That's the one I made.  I use Corian for the push ends instead of wood.  Works great... had if for quite a few years.


----------



## williamcr

I use a 1 ton pen press from Harbor Freight that I built a custom stand for and I use a delrin block from a Grizzly press that fell apart on me as a base.


----------



## h0race

Bob, I like it too... I may give up my pusher for my drill press and make one of these myself. Like Charley, I have a spare clamp that I should re-purpose..


----------



## jbswearingen

Bob--

Thanks for the great idea!  I have several pipe clamps that have been sitting for two years...since I'm not doing "flat work", I think I'll take one of them OUT OF THE PACKAGING and actually put it to use!


----------



## Jgrden

You are a clever little bugger.


----------



## Angelo49

Here's mine.
http://www.harborfreight.com/24-inch-aluminum-bar-clamp-38183.html


----------



## DurocShark

Angelo49 said:


> Here's mine.
> http://www.harborfreight.com/24-inch-aluminum-bar-clamp-38183.html



I used one of those, with hardwood pads stuck on, for a long time. Problem is that the faces don't stay parallel. I don't know if they wear or bend or what, but they started out parallel. That Bessey I use is awesomely parallel.


----------



## Lee Foreman

BSEA, Went to Lowe's this morning...set mine up just like you did, the only differance I drilled a small hole in the bottom plate for the nib to sit in.
Thanks
Lee


----------



## BSea

Lee Foreman said:


> BSEA, Went to Lowe's this morning...set mine up just like you did, the only differance I drilled a small hole in the bottom plate for the nib to sit in.
> Thanks
> Lee


There is always something you can do to make things a little better.  One thing I'll be doing is getting a 24" pipe.  That way everything will be at eye level.  

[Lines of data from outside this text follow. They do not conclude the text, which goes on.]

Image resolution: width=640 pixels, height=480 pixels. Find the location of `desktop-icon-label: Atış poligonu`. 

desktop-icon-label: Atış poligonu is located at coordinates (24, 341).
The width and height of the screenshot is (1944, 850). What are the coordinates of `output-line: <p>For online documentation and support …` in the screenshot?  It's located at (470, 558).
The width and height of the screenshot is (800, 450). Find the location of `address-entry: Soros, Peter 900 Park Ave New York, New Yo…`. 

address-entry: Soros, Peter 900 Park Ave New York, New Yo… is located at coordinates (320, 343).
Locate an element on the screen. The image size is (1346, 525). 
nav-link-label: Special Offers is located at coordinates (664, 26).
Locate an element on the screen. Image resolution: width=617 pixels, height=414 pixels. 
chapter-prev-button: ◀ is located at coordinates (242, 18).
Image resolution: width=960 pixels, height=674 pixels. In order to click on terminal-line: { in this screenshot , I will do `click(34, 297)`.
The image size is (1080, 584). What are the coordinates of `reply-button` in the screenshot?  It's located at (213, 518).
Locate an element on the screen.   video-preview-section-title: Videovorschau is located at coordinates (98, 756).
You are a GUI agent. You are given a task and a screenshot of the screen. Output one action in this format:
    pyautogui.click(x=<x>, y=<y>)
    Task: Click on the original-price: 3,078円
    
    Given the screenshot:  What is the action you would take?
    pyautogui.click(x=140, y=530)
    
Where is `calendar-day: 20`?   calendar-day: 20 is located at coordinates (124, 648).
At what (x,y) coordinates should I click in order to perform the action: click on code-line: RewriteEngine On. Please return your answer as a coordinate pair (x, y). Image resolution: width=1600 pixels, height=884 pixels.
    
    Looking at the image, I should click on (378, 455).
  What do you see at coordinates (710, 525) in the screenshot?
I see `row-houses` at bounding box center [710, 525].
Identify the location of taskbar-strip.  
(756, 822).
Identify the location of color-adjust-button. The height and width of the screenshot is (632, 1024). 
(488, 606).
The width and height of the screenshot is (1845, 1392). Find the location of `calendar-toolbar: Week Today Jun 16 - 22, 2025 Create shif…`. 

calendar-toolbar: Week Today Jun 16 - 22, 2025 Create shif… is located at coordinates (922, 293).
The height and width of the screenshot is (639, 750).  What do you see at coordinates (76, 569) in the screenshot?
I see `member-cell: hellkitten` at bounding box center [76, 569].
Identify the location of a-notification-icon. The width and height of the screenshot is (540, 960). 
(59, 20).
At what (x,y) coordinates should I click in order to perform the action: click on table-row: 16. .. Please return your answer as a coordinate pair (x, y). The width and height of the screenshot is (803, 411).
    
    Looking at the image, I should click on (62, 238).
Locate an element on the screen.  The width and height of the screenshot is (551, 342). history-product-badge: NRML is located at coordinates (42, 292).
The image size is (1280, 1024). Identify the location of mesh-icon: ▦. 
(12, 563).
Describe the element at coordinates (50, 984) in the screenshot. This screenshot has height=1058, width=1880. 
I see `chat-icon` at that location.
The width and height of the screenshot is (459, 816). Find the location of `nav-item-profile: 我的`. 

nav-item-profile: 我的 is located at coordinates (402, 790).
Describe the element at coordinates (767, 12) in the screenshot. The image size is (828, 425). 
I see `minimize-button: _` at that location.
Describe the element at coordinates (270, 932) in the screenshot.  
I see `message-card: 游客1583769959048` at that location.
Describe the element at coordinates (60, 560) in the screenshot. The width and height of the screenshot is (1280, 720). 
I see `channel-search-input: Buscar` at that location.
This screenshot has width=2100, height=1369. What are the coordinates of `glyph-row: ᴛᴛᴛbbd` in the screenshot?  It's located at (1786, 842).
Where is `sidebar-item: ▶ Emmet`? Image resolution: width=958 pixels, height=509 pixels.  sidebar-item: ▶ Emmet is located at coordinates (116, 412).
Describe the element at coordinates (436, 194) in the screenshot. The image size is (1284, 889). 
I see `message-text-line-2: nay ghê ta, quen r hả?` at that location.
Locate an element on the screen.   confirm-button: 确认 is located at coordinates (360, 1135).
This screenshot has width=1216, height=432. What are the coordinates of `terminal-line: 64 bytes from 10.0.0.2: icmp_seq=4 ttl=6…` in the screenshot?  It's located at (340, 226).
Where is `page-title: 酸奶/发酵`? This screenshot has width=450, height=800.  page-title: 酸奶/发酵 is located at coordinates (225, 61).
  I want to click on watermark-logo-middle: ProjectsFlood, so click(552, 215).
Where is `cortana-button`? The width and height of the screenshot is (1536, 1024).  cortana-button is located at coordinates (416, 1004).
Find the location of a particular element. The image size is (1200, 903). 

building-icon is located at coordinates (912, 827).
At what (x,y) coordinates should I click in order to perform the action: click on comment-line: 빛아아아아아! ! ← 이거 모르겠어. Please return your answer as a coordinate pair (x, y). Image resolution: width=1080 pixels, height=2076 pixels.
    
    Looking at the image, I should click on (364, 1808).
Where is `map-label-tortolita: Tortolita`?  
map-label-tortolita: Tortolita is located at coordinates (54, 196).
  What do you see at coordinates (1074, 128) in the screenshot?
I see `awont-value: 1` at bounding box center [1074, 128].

Do you have a picture of how the nib sits in the hole?  It seems to me like it would be metal on metal, and therefor might mar the finish on the nib.  But I am probably not seeing it right.


----------



## pinelumber

I have tried everything....#1 squeeze grip rod clamps , too slow not accurate.  #2  Rockler crank handle pen press.  Slow and the wheel binds up.  #3 Harbor freight 2 ton arbor press you need 5" of opening space for cigars and finally #4 PSI pen press $39.00  cheaper at Wood N whimsies or laser bits.  This one works great!!  Won't use anything else.


Dennis
Pine Lumber:bananen_smilies104::RockOn:


----------



## hanau

Made the press BSea posted. works great.

I had some delrin laying around. I cut a couple pieces out and glued them to the jaws .i also drilled a countersunk hole for the nip to sit in.

works great, Thanks BSea


----------



## knowltoh

Just returned from Home Depot with my new pen press!!  What a great idea------thanks for sharing.  I used the 3/4" as I liked the handle better.


----------



## JeremyJ

I use my drill press with two UHMW blocks


----------